» **Directions for this task**
Using the listing that follows, filter out every line lacking the string "Show" and return the rest.
Start of Data for review
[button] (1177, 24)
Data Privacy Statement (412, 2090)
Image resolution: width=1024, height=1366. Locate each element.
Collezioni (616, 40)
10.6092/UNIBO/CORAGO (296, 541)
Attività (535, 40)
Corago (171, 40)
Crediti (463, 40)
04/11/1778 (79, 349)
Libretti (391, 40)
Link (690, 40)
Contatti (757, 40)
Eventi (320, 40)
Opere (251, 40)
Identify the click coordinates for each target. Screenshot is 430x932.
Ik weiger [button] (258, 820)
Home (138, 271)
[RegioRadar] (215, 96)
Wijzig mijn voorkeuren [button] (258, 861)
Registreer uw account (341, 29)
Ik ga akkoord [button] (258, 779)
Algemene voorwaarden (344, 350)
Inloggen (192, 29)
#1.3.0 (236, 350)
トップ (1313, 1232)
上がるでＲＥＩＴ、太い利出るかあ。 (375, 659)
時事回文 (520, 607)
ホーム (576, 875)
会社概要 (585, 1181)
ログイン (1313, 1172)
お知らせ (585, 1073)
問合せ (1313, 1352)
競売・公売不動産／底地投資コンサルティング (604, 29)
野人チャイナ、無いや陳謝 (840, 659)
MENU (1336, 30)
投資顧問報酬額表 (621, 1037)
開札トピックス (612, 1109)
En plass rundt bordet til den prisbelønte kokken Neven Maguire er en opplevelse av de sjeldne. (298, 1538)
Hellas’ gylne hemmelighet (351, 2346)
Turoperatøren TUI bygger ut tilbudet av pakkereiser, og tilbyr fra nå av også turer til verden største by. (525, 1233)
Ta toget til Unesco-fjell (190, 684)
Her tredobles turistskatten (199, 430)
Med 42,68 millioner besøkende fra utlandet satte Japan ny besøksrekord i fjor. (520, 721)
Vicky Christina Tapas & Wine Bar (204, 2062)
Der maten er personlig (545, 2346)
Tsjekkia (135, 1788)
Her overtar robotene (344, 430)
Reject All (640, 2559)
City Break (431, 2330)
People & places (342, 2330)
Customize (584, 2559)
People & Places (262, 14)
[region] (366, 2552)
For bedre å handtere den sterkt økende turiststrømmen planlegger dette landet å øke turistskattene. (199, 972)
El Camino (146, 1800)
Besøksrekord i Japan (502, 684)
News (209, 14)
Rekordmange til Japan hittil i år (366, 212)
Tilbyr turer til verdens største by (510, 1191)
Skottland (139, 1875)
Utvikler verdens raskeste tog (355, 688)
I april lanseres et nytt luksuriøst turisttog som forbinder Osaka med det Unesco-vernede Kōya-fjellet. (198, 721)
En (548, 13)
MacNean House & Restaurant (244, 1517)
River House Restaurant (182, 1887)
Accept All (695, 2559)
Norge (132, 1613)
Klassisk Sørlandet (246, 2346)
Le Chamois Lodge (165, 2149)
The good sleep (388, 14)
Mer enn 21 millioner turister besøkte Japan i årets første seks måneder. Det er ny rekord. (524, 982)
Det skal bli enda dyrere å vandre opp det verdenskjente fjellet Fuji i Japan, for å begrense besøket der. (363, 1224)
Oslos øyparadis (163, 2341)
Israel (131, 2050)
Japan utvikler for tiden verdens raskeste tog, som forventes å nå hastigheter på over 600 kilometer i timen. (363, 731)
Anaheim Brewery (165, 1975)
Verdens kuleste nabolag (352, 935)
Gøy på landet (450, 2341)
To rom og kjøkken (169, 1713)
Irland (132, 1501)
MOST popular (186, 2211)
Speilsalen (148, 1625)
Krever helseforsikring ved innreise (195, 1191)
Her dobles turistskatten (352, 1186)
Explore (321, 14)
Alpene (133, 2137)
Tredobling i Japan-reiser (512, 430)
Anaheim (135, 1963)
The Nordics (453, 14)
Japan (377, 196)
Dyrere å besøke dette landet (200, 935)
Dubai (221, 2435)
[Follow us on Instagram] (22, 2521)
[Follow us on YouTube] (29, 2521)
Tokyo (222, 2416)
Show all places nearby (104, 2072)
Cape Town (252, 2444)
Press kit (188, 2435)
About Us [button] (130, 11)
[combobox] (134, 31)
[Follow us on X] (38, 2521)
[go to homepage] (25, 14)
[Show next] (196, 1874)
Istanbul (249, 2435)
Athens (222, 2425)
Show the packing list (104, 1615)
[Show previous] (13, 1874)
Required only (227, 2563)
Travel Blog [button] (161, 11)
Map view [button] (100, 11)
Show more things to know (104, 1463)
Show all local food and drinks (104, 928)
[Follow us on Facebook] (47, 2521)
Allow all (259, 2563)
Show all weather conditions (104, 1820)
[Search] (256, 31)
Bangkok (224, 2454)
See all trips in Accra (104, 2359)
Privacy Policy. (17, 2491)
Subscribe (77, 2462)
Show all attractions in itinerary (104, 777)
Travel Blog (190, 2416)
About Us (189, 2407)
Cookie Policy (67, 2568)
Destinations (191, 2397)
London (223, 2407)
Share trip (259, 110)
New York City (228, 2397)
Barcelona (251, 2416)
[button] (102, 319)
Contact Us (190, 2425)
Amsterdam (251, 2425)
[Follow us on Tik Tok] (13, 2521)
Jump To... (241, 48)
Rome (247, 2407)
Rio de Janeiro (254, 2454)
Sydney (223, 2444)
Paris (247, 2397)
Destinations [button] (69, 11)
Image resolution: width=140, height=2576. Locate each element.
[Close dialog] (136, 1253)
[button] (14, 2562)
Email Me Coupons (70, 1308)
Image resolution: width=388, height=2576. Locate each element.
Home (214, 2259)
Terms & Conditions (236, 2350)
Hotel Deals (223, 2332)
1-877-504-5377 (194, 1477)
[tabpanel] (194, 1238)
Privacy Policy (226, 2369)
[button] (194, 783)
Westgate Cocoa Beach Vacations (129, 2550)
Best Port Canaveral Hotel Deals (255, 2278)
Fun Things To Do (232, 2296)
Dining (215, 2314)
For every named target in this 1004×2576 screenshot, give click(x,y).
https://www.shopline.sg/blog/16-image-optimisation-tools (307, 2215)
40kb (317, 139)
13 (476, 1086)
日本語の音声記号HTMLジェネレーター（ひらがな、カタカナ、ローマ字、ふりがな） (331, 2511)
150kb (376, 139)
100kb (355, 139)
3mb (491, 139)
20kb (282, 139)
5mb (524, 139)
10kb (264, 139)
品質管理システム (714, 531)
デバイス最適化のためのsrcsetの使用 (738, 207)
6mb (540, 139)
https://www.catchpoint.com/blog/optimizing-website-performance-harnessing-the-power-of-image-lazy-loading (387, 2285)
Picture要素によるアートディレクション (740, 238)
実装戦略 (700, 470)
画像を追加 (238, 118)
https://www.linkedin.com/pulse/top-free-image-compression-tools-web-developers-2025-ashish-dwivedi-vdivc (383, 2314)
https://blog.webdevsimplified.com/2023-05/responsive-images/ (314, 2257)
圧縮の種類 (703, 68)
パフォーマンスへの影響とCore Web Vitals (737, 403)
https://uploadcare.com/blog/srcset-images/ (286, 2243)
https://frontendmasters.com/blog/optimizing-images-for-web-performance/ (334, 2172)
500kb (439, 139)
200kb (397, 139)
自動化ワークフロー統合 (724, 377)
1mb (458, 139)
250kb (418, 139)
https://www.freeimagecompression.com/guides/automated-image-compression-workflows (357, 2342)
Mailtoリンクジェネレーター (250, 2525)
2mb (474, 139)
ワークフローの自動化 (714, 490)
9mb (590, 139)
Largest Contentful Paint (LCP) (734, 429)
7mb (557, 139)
End of Data for review
» **Solution for this problem**
Show all places nearby (104, 2072)
[Show next] (196, 1874)
Show the packing list (104, 1615)
[Show previous] (13, 1874)
Show more things to know (104, 1463)
Show all local food and drinks (104, 928)
Show all weather conditions (104, 1820)
Show all attractions in itinerary (104, 777)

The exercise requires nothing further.